これでいいでしょうか。しかし、式の見やすさを優先して書いているので括弧が多くなっていますから、少し短くしましょう。例えば、HP35SのSolvreで解く場合には、EQNメモリに

A*(COSH((1179-A*ACOSH(22.7/A+1))/A)-1)-87.65=0

と入れてやればOKです。後は変数 A に適当な数を初期値として入れ(この場合には500くらいでいいんじゃないか、と思います)、SOLVE A として計算させます。
当方の計算結果は A = 3493.63821633 と出ました。これがカテナリ数で、極点の原点からの隔たり k は、

A*ACOSH(22.7/A+1)

を計算し、k = 398.044857704 を得ました。

カテナリ数が得られたので、送電線の長さも計算できます。極点にて佐柳島、小島の2方向について分割し、両方の値を合計するという手続きで良いでしょう。

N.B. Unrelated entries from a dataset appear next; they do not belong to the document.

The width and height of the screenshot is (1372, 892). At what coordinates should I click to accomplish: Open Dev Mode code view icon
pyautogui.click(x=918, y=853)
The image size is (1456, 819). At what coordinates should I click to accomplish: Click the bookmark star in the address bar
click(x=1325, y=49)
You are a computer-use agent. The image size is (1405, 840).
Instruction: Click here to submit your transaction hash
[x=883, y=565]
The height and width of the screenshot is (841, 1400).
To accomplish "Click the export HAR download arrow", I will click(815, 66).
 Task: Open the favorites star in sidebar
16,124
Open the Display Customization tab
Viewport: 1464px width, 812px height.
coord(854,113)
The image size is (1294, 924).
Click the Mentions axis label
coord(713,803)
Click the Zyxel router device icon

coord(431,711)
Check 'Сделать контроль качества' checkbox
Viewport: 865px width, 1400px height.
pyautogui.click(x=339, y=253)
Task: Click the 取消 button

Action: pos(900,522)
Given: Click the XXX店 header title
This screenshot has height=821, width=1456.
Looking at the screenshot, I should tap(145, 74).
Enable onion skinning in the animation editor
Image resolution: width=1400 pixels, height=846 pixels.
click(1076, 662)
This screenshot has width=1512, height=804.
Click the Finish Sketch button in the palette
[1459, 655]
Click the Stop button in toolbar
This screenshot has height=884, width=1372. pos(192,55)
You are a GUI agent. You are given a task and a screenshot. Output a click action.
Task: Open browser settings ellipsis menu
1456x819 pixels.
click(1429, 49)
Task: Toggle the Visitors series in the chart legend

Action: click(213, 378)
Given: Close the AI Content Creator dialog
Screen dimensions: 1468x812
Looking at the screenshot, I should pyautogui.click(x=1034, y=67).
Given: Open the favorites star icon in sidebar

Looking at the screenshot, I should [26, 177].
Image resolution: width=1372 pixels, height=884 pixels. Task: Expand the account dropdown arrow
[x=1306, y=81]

佐柳島 - 極点 の長さは、a*sinh(k/a) = 398.906586922 m
小島 - 極点 の長さは、a*sinh((1179-k)/a) = 787.475270643 m
合計 = 1186.38185756 m

意外に短いのですね。

ちなみに、ここでは計算結果の桁数をいたずらに長く書きましたが、本来は有効桁数もありますから、この場合には小数点以下2桁程度で充分です。また、HP35Sでは表示桁数によってSolvreの計算を打ち切る状態が違ってきます。ですから、同じ事を試しても別の結果になります。御注意。